Yalnız Kalan Adam
Saatin tik takları kulağımın içinde örs ve çekiç kemiklerimi birbirine çarpıp sesler çıkarıyor, tınısı beynimde yankılanıyordu. Lakin bu tik taklar sinir kat sayısımı artırıyordu katbekat. Başımda bir ağrı hissettim. Aldırmıyordum ama şiddeti arttıkça ilaç ihtiyacı doğmuştum.Elimde kitap kalakaldım. Okumaya çalıştım , çalışıyorum, okuduğumu anlamıyorum bu kez. Dikkatimi dağınık ben mi okumaya meyilli değilim? “0ff başım !” Elimdeki kitabı attım koltuğun üzerine, sayfaları açıldı açıldı sonra kapandı kendi kendine. Kitapta insana kızar mı? Bana kızmış gibi geldi ama aldırmadım.

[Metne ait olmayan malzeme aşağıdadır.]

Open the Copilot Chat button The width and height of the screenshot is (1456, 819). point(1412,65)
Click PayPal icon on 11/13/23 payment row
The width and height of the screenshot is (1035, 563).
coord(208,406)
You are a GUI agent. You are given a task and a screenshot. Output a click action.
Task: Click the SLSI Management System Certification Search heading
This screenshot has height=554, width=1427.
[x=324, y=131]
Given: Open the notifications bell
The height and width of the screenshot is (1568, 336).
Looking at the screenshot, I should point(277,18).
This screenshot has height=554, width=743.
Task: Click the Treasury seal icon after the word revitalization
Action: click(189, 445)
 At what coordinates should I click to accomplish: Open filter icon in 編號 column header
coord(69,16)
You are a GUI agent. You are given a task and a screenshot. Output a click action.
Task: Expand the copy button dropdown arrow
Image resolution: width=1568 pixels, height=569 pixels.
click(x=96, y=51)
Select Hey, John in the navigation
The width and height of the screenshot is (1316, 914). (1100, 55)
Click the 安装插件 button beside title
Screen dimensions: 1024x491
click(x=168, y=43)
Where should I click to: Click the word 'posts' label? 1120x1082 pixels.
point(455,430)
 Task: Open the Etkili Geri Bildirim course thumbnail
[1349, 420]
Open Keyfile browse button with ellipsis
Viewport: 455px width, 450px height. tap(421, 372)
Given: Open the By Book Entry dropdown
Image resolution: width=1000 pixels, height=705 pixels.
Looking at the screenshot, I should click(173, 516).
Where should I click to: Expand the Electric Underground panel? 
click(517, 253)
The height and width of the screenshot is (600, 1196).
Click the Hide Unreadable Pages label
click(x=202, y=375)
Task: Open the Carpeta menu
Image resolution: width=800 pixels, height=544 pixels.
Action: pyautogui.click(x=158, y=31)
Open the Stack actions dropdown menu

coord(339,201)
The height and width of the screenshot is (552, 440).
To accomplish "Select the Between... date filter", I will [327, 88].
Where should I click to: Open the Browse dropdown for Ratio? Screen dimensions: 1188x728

“off başım !” kafamın içinde bir cümbüş dikkatimi toplamak ne mümkün ! Evin içinde dolanıyorum, çaresizce. Pencereyi açtım biraz temiz hava belki iyi gelir. Başımı uzatıp sokağa baktığımda kimseleri göremedim, gezinen iki kediden başka. İşlek bir sokak değil ki, ne medet umuyorsam. Temiz hava biraz iyi geldi. Pencere kenarındaki sandalyeye oturdum. Düşüncelerim rahat vermiyor ki, hepsi ayakta. Biri kitabını oku derken, diğeri yaşantını değiştir diyor, biri artık bırak bu serden geçtiliği derken diğeri memlekete dön bu kaos şehirden diyor. “off başım!”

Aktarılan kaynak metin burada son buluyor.